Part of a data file
┄┄┄┄┄┄┄┄┄┄┄┄┄┄┄┄┄┄┄┄
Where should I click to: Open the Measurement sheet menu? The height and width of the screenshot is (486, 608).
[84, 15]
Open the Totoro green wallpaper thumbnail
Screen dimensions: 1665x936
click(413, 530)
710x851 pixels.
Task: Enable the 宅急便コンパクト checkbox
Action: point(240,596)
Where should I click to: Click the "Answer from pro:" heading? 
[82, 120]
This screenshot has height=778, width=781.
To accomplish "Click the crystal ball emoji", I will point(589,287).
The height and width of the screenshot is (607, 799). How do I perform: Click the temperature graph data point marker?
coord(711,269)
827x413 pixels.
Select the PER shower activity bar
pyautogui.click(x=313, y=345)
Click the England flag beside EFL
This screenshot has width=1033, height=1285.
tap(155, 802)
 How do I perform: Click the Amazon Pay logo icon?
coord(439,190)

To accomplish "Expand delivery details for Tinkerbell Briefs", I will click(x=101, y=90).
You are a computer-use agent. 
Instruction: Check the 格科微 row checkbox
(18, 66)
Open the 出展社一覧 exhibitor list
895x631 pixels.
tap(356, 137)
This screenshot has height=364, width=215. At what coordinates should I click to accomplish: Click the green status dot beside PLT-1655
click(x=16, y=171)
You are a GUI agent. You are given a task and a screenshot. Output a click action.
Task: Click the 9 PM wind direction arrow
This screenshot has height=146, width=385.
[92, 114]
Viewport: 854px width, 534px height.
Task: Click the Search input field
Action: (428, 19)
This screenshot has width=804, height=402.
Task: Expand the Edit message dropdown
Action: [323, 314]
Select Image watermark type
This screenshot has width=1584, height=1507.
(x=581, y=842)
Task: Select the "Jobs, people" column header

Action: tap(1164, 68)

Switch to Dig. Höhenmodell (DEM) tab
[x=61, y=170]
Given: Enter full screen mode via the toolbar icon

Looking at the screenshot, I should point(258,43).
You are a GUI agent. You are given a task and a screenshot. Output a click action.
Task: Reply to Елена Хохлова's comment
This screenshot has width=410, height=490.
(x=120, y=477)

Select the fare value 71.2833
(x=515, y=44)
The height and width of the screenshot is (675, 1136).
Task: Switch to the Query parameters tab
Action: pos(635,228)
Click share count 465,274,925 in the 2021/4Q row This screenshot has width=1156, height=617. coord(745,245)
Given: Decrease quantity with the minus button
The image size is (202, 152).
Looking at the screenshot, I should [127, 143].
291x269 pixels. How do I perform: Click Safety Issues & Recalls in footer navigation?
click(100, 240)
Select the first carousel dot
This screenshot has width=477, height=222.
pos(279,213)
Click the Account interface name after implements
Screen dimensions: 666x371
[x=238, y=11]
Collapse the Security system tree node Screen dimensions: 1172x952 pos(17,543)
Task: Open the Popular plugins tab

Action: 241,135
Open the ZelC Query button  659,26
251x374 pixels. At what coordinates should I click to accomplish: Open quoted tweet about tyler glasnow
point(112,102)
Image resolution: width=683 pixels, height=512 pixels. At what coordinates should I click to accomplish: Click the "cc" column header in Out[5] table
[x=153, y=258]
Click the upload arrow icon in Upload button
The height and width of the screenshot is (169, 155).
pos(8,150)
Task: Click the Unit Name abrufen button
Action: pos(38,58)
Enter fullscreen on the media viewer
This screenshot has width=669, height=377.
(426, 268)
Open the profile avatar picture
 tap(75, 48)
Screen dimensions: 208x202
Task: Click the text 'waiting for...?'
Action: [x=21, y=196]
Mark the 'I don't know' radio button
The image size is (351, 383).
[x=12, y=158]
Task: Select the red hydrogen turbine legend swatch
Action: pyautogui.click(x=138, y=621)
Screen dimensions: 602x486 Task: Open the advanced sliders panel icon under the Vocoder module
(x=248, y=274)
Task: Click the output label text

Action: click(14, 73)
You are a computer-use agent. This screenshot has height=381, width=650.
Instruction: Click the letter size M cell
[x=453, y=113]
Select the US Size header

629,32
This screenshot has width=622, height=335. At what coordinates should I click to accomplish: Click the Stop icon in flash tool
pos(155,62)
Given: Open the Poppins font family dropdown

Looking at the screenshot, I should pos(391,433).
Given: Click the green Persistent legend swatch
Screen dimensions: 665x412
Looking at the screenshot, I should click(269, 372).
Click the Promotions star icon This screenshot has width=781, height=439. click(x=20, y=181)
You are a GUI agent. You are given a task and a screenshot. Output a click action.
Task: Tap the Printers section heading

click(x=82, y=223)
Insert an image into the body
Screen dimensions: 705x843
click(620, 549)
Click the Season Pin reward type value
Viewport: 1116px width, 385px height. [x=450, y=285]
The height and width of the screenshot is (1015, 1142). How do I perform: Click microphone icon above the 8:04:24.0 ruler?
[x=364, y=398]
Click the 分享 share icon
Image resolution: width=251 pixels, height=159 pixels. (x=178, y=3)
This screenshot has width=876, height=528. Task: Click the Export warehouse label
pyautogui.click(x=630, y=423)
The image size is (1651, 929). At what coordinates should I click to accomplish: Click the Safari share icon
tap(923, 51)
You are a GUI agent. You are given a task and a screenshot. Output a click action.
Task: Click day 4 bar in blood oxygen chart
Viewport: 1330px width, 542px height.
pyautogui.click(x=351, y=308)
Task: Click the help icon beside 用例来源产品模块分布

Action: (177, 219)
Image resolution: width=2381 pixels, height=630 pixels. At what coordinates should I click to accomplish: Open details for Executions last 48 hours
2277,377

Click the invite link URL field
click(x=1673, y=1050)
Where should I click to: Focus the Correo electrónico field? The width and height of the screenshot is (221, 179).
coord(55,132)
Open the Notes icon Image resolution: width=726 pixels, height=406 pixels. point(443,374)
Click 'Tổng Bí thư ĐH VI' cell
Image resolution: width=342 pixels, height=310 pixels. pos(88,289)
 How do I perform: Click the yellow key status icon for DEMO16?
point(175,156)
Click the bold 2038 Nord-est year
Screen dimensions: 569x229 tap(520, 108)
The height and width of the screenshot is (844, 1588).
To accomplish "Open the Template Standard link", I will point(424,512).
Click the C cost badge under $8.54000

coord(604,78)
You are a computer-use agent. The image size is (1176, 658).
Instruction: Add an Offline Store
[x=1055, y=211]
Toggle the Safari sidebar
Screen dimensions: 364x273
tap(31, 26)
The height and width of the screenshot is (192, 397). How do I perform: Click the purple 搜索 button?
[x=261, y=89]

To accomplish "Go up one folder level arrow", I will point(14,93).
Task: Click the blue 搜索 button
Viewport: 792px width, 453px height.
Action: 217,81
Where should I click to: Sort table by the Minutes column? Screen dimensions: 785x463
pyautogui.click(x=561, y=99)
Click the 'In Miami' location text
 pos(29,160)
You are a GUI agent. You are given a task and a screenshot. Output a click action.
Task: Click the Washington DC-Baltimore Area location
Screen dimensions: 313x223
┄┄┄┄┄┄┄┄┄┄┄┄┄┄┄┄┄┄┄┄
Aim » Swap "Where should I click to" for "Which spot should I click to" everywhere in the items above, and reproduce the items with no other change.

Written solution »
Which spot should I click to: Open the Measurement sheet menu? The height and width of the screenshot is (486, 608).
[84, 15]
Open the Totoro green wallpaper thumbnail
Screen dimensions: 1665x936
click(413, 530)
710x851 pixels.
Task: Enable the 宅急便コンパクト checkbox
Action: point(240,596)
Which spot should I click to: Click the "Answer from pro:" heading? 
[82, 120]
This screenshot has height=778, width=781.
To accomplish "Click the crystal ball emoji", I will point(589,287).
The height and width of the screenshot is (607, 799). How do I perform: Click the temperature graph data point marker?
coord(711,269)
827x413 pixels.
Select the PER shower activity bar
pyautogui.click(x=313, y=345)
Click the England flag beside EFL
This screenshot has width=1033, height=1285.
tap(155, 802)
 How do I perform: Click the Amazon Pay logo icon?
coord(439,190)

To accomplish "Expand delivery details for Tinkerbell Briefs", I will click(x=101, y=90).
You are a computer-use agent. 
Instruction: Check the 格科微 row checkbox
(18, 66)
Open the 出展社一覧 exhibitor list
895x631 pixels.
tap(356, 137)
This screenshot has height=364, width=215. At what coordinates should I click to accomplish: Click the green status dot beside PLT-1655
click(x=16, y=171)
You are a GUI agent. You are given a task and a screenshot. Output a click action.
Task: Click the 9 PM wind direction arrow
This screenshot has height=146, width=385.
[92, 114]
Viewport: 854px width, 534px height.
Task: Click the Search input field
Action: (428, 19)
This screenshot has width=804, height=402.
Task: Expand the Edit message dropdown
Action: [323, 314]
Select Image watermark type
This screenshot has width=1584, height=1507.
(x=581, y=842)
Task: Select the "Jobs, people" column header

Action: tap(1164, 68)

Switch to Dig. Höhenmodell (DEM) tab
[x=61, y=170]
Given: Enter full screen mode via the toolbar icon

Looking at the screenshot, I should point(258,43).
You are a GUI agent. You are given a task and a screenshot. Output a click action.
Task: Reply to Елена Хохлова's comment
This screenshot has width=410, height=490.
(x=120, y=477)

Select the fare value 71.2833
(x=515, y=44)
The height and width of the screenshot is (675, 1136).
Task: Switch to the Query parameters tab
Action: pos(635,228)
Click share count 465,274,925 in the 2021/4Q row This screenshot has width=1156, height=617. coord(745,245)
Given: Decrease quantity with the minus button
The image size is (202, 152).
Looking at the screenshot, I should [127, 143].
291x269 pixels. How do I perform: Click Safety Issues & Recalls in footer navigation?
click(100, 240)
Select the first carousel dot
This screenshot has width=477, height=222.
pos(279,213)
Click the Account interface name after implements
Screen dimensions: 666x371
[x=238, y=11]
Collapse the Security system tree node Screen dimensions: 1172x952 pos(17,543)
Task: Open the Popular plugins tab

Action: 241,135
Open the ZelC Query button  659,26
251x374 pixels. At what coordinates should I click to accomplish: Open quoted tweet about tyler glasnow
point(112,102)
Image resolution: width=683 pixels, height=512 pixels. At what coordinates should I click to accomplish: Click the "cc" column header in Out[5] table
[x=153, y=258]
Click the upload arrow icon in Upload button
The height and width of the screenshot is (169, 155).
pos(8,150)
Task: Click the Unit Name abrufen button
Action: pos(38,58)
Enter fullscreen on the media viewer
This screenshot has width=669, height=377.
(426, 268)
Open the profile avatar picture
 tap(75, 48)
Screen dimensions: 208x202
Task: Click the text 'waiting for...?'
Action: [x=21, y=196]
Mark the 'I don't know' radio button
The image size is (351, 383).
[x=12, y=158]
Task: Select the red hydrogen turbine legend swatch
Action: pyautogui.click(x=138, y=621)
Screen dimensions: 602x486 Task: Open the advanced sliders panel icon under the Vocoder module
(x=248, y=274)
Task: Click the output label text

Action: click(14, 73)
You are a computer-use agent. This screenshot has height=381, width=650.
Instruction: Click the letter size M cell
[x=453, y=113]
Select the US Size header

629,32
This screenshot has width=622, height=335. At what coordinates should I click to accomplish: Click the Stop icon in flash tool
pos(155,62)
Given: Open the Poppins font family dropdown

Looking at the screenshot, I should pos(391,433).
Given: Click the green Persistent legend swatch
Screen dimensions: 665x412
Looking at the screenshot, I should click(269, 372).
Click the Promotions star icon This screenshot has width=781, height=439. click(x=20, y=181)
You are a GUI agent. You are given a task and a screenshot. Output a click action.
Task: Tap the Printers section heading

click(x=82, y=223)
Insert an image into the body
Screen dimensions: 705x843
click(620, 549)
Click the Season Pin reward type value
Viewport: 1116px width, 385px height. [x=450, y=285]
The height and width of the screenshot is (1015, 1142). How do I perform: Click microphone icon above the 8:04:24.0 ruler?
[x=364, y=398]
Click the 分享 share icon
Image resolution: width=251 pixels, height=159 pixels. (x=178, y=3)
This screenshot has width=876, height=528. Task: Click the Export warehouse label
pyautogui.click(x=630, y=423)
The image size is (1651, 929). At what coordinates should I click to accomplish: Click the Safari share icon
tap(923, 51)
You are a GUI agent. You are given a task and a screenshot. Output a click action.
Task: Click day 4 bar in blood oxygen chart
Viewport: 1330px width, 542px height.
pyautogui.click(x=351, y=308)
Task: Click the help icon beside 用例来源产品模块分布

Action: (177, 219)
Image resolution: width=2381 pixels, height=630 pixels. At what coordinates should I click to accomplish: Open details for Executions last 48 hours
2277,377

Click the invite link URL field
click(x=1673, y=1050)
Which spot should I click to: Focus the Correo electrónico field? The width and height of the screenshot is (221, 179).
coord(55,132)
Open the Notes icon Image resolution: width=726 pixels, height=406 pixels. point(443,374)
Click 'Tổng Bí thư ĐH VI' cell
Image resolution: width=342 pixels, height=310 pixels. pos(88,289)
 How do I perform: Click the yellow key status icon for DEMO16?
point(175,156)
Click the bold 2038 Nord-est year
Screen dimensions: 569x229 tap(520, 108)
The height and width of the screenshot is (844, 1588).
To accomplish "Open the Template Standard link", I will point(424,512).
Click the C cost badge under $8.54000

coord(604,78)
You are a computer-use agent. The image size is (1176, 658).
Instruction: Add an Offline Store
[x=1055, y=211]
Toggle the Safari sidebar
Screen dimensions: 364x273
tap(31, 26)
The height and width of the screenshot is (192, 397). How do I perform: Click the purple 搜索 button?
[x=261, y=89]

To accomplish "Go up one folder level arrow", I will point(14,93).
Task: Click the blue 搜索 button
Viewport: 792px width, 453px height.
Action: 217,81
Which spot should I click to: Sort table by the Minutes column? Screen dimensions: 785x463
pyautogui.click(x=561, y=99)
Click the 'In Miami' location text
 pos(29,160)
You are a GUI agent. You are given a task and a screenshot. Output a click action.
Task: Click the Washington DC-Baltimore Area location
Screen dimensions: 313x223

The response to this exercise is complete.